I was told they were breaking adblockers, using ublock lite which complies with the changes I don't notice a difference. And even this change I could have switched browsers it didn't break the web.
There's some pwa features only they support, and that's a feature I think could actually benefit me.
Chromium is in such position that their implementation of new elements and APIs set the de-facto standard for the Web and Safari and Firefox have to follow suit.
This overpowers the governing body (W3C), where they have to accept it and pretend they remain relevant.
A bit of history: When Internet Explorer was the dominant browser of the Internet, other browsers existed and their usage was in healthy proportion, among each other. People could choose whatever browser they wanted and be sure its browser engine was independent.
When Chromium/Chrome came in 2008, it changed the game to what we have today: 85% Chromium-based browsers, 8%-10% Safari/WebKit and 2%-3% Gecko-based browsers (Firefox)
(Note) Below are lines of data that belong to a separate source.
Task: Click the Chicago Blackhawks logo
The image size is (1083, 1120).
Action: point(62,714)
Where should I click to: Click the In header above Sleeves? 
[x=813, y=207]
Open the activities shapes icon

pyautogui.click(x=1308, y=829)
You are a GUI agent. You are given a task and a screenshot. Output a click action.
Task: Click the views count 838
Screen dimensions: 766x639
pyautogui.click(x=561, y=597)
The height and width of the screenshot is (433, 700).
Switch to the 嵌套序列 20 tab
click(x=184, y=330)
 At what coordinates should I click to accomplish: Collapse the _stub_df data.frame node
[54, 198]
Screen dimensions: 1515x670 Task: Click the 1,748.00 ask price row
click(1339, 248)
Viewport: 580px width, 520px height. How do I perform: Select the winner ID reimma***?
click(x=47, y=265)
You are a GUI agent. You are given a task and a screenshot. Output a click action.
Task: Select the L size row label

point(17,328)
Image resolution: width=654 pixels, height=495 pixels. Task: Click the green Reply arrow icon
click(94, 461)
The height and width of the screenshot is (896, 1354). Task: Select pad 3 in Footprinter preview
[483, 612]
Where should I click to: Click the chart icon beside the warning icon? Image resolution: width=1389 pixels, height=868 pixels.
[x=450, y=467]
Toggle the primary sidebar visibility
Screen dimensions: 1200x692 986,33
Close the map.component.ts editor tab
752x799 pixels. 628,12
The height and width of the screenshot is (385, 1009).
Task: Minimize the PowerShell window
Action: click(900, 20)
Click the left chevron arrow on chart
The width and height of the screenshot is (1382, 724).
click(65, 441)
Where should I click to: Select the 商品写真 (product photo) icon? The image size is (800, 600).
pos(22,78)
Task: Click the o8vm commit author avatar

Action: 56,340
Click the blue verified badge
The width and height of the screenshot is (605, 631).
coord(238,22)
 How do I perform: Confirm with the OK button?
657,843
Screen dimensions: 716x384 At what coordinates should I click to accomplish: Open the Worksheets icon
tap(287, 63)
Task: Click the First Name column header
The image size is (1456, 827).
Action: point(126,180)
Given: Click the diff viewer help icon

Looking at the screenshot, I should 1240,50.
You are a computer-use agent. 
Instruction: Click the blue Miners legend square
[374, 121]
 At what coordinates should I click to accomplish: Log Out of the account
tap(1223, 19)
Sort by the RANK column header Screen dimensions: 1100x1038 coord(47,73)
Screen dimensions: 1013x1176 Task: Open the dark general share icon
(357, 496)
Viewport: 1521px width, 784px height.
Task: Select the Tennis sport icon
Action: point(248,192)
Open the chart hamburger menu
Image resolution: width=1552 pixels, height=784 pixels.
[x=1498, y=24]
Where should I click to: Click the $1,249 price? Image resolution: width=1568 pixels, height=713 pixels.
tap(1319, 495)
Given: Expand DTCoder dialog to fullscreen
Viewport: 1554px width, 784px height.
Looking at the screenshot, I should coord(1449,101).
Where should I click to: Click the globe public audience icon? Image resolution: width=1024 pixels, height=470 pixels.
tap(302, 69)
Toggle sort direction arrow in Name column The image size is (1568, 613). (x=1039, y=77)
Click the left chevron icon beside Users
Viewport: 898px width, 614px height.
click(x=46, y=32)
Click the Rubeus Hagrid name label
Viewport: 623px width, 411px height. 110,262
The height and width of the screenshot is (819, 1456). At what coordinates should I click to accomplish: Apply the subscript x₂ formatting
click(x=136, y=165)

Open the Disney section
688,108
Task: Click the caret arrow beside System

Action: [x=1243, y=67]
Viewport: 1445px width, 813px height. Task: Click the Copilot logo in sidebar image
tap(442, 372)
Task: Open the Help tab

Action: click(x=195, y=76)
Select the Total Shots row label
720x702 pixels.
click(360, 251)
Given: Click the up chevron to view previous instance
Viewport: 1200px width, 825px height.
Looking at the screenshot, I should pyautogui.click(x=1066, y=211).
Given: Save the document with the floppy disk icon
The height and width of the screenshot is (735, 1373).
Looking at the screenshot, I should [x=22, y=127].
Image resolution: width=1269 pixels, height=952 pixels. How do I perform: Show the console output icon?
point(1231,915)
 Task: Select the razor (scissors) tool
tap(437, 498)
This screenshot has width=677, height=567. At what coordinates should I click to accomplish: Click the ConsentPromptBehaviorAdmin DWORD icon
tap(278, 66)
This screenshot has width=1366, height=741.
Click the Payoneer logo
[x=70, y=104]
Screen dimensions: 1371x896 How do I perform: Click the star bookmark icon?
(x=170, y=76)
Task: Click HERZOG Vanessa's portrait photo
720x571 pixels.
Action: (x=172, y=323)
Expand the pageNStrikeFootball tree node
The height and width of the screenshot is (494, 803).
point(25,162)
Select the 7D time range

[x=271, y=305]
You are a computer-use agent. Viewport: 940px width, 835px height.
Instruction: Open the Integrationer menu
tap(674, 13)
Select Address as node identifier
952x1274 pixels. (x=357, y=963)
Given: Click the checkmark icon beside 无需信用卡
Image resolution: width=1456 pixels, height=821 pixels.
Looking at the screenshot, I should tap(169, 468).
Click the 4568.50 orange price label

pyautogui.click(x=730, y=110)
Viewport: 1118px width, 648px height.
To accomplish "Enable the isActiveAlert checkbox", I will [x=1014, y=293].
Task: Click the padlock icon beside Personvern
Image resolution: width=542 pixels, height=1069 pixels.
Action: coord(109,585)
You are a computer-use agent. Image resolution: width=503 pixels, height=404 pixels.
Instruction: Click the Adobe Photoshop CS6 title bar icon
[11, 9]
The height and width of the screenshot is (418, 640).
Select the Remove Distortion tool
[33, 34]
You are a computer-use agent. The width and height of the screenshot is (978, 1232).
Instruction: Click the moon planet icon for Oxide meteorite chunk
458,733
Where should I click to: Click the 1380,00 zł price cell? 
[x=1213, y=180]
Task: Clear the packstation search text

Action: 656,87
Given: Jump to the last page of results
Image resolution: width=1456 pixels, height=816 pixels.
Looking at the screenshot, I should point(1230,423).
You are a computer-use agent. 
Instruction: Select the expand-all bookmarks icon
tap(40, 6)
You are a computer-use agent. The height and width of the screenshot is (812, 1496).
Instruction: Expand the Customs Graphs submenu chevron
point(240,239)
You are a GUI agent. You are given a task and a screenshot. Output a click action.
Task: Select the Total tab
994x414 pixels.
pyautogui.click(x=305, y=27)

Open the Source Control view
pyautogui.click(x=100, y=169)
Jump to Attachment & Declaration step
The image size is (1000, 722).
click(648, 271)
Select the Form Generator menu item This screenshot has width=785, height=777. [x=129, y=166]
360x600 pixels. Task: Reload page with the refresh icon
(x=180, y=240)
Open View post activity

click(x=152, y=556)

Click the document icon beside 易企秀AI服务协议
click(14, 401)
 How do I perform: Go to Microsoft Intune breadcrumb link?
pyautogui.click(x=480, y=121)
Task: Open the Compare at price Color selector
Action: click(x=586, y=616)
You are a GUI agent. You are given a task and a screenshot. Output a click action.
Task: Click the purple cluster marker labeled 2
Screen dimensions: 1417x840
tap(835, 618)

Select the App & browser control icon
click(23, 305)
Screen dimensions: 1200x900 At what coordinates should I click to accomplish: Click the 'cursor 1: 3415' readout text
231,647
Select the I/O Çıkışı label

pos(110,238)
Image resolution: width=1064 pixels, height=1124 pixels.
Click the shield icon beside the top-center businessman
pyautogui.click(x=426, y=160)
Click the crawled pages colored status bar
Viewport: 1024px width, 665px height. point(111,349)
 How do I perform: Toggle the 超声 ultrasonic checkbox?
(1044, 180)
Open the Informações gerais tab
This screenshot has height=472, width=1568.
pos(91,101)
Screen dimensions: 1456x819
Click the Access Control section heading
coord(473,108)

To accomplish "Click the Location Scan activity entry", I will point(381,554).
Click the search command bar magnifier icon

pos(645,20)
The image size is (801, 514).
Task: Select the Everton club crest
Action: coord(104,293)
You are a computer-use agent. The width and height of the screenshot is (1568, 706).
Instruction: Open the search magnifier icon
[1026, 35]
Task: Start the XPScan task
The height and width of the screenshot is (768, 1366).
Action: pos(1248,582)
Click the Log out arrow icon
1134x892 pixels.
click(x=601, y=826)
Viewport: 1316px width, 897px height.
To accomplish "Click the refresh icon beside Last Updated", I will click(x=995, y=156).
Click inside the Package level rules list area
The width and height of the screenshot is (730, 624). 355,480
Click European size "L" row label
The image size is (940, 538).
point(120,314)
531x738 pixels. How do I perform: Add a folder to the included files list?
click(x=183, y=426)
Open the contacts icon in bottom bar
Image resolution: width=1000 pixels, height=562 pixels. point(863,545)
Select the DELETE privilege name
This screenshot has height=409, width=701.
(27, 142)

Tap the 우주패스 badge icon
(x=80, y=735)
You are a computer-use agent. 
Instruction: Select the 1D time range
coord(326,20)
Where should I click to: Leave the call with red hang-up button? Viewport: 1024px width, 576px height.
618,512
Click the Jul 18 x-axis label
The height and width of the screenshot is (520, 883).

Whatever Chromium does, others have to follow suit. The bulk of the userbase is there (unfortunately). No real choice exists for a governing body to effectively apply standards.
The ability to contribute and the rights granted by the license are two separate issues. Google isn't obligated to accept and is more than likely to reject patches that don't align with its incentives (reversal of recent anti-adblock changes, removal of telemetry/spyware, etc.)